A: Bob Dylan is the greatest wordsmith ever. End of discussion. The unique interpretation of how he delivers that is one of a kind. The songs are so good they are covered. Think of all the people who covered his songs. Because that’s how good those songs are. 

   “When Dylan renounced being a protest singer and the voice of our generation. That hurt me and a lot of people. Now I know that was the smartest thing he ever did. Because if he hadn’t done that and gotten pigeonholed as a protest singer, we would have never gotten ‘Shelter From The Storm,’ ’Lady Lady Lay,’ or ‘The Groom’s Still Waiting At The Alter.’ He is so much smarter and more ahead of the curve than any of us. We just didn’t get it then. 

    “I’m an artist. That’s what I try to do as well by his example. I don’t want to get stuck in the past. KMET is one of the proudest moments of my life but I don’t want to live off that story. I want to live off the show I did tonight. And the show I’m gonna do tomorrow. That’s where I live. 

Q: You have hosted a blues hour.  

A: I have a show on Monday called “Mojo Monday” and the first hour of the show every Monday is an hour of the blues.

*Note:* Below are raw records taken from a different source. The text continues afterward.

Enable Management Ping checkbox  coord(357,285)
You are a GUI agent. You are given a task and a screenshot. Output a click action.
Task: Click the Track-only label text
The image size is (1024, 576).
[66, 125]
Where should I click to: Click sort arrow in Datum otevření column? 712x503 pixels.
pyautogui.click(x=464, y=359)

Muddy Waters, Willie Dixon, John Hammond, Paul Butterfield Blues Band, The Allman Brothers. 

Q: You bring up global warming and potential nuclear destruction on your shift on occasion. You’ve also touted documentaries by Albert Gore and Michael Moore to the listeners. 

A: I love Michael Moore. I believe that we should support those who are doing good work. It’s hard to do good work. It may look all glamorous but I don’t even want to think about the death threats he gets. I don’t even want to think about the negative stuff. I get bad stuff but yet he is doing brilliant work and should be supported. 

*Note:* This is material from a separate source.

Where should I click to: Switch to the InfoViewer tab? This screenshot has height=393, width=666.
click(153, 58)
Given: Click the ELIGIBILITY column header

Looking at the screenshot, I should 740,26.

Q: Is it too late to save the planet? 

A: We are in the process of waking up. In the very nick of time. We are catching up. Here’s the problem. The people that the establishment calls the environmental kooks turned out to be right. We’re the ones who turned out to be right. That happens a lot in social movements. I supported Earth Day in 1970 and encouraged recycling. Others embraced it like (DJ) Cynthia Fox has always been a huge community force. She just doesn’t read the PSA she goes out there. 

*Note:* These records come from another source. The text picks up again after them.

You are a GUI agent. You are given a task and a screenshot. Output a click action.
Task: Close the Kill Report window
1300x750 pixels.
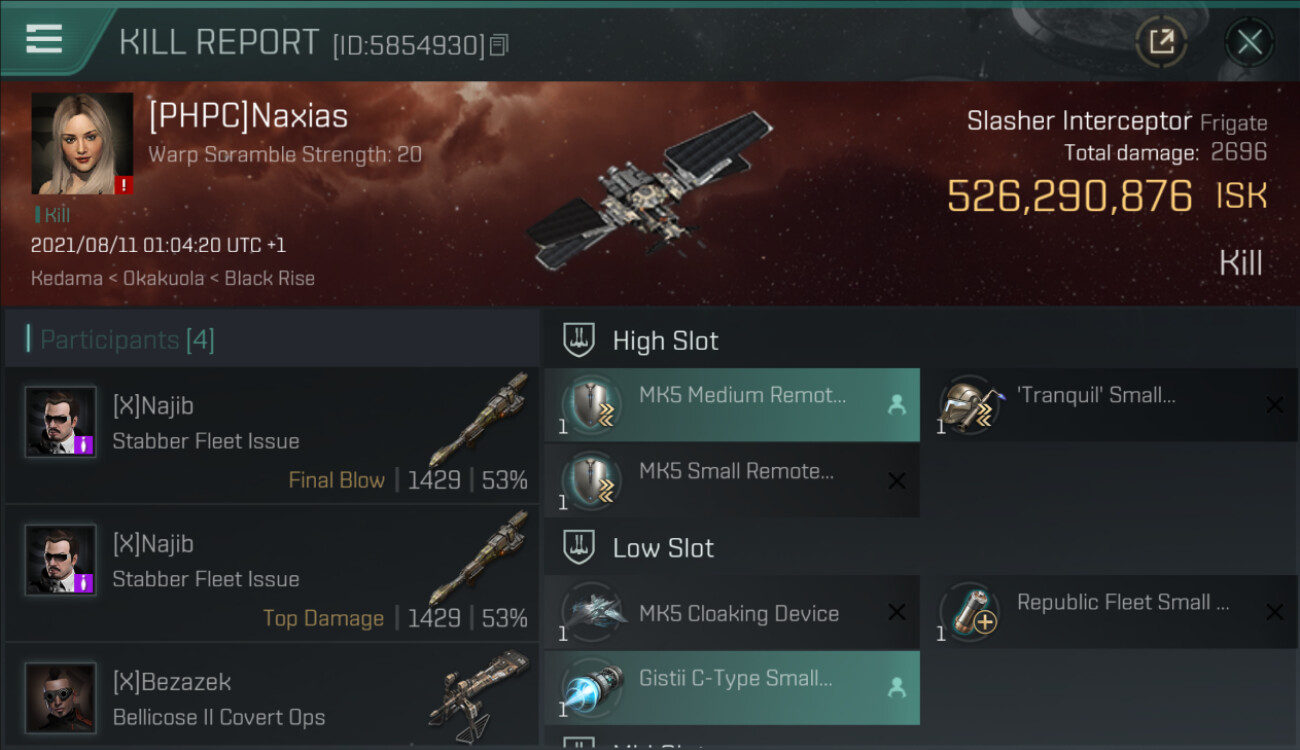click(x=1249, y=42)
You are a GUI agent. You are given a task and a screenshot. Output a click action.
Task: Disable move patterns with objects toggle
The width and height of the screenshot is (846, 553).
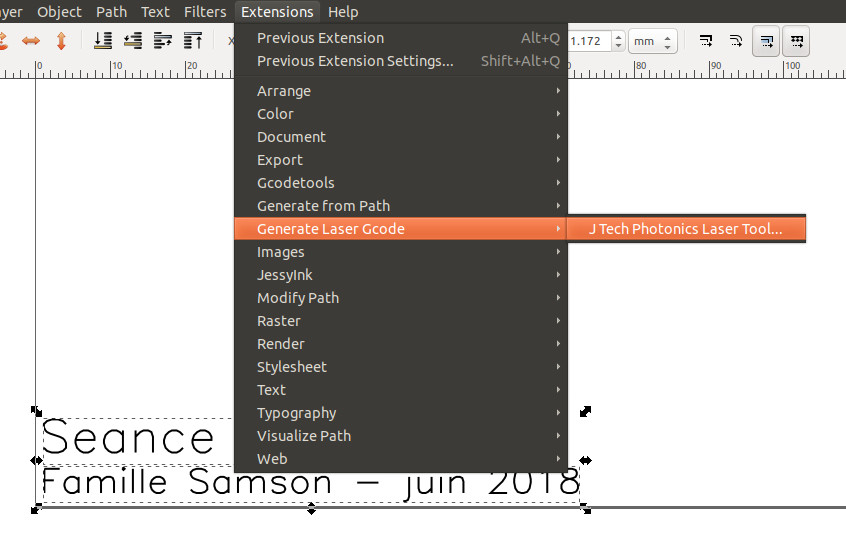pyautogui.click(x=797, y=41)
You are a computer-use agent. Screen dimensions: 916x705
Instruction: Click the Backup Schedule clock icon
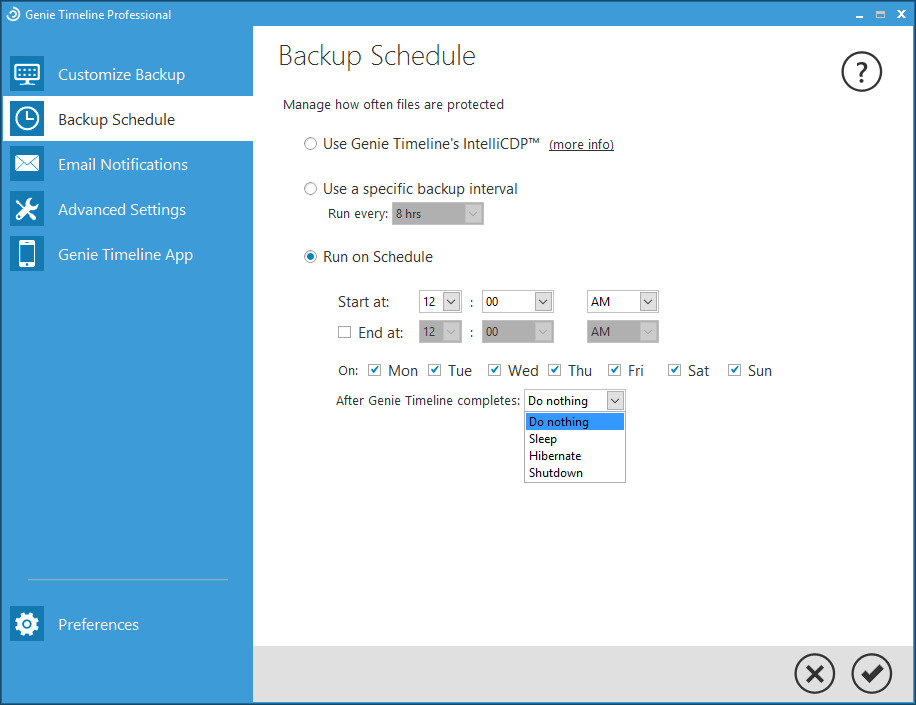pyautogui.click(x=27, y=119)
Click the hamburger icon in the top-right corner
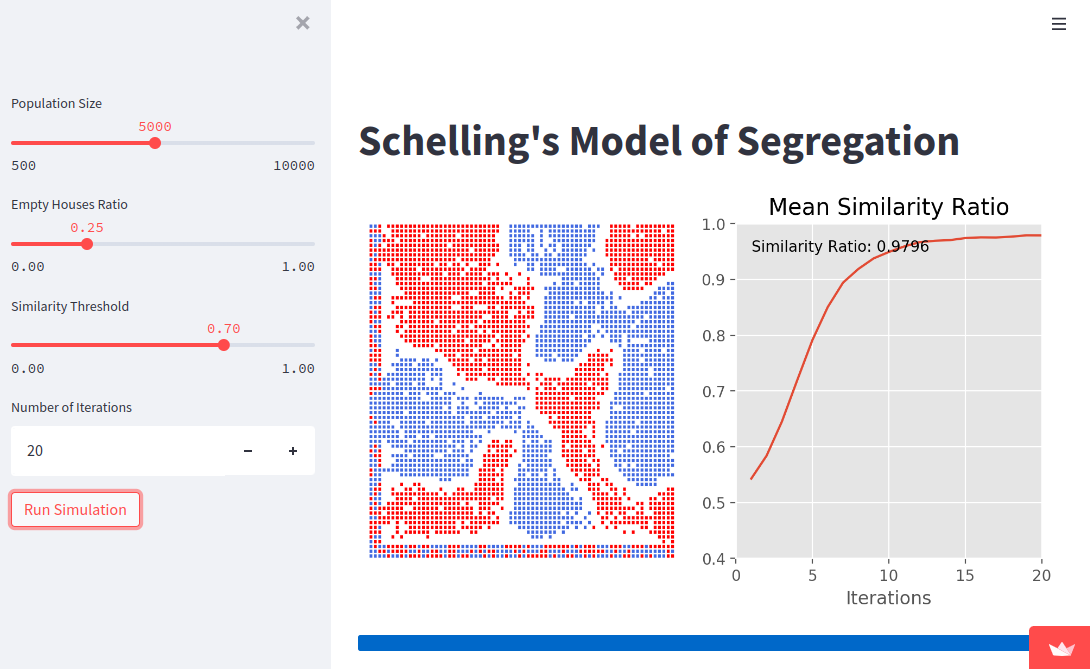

   “The news is out thanks to the internet. It takes a long time for big corporations who are started to build hybrid cars. Light bulbs that take less energy. Those of us who have been in the environmental movement for a long time are finally seeing it. We’ve been talking about it for 40 years. The point is never mind their motivations. Even if it’s just to make money or have a good PR campaign. As long as they are helping the planet then do it. Get it done. What we have to do sometimes is show these guys how they can make money in green. How do you make money and at the same time make the world a better place? That’s what we need to do. Make more money by being green. But do it.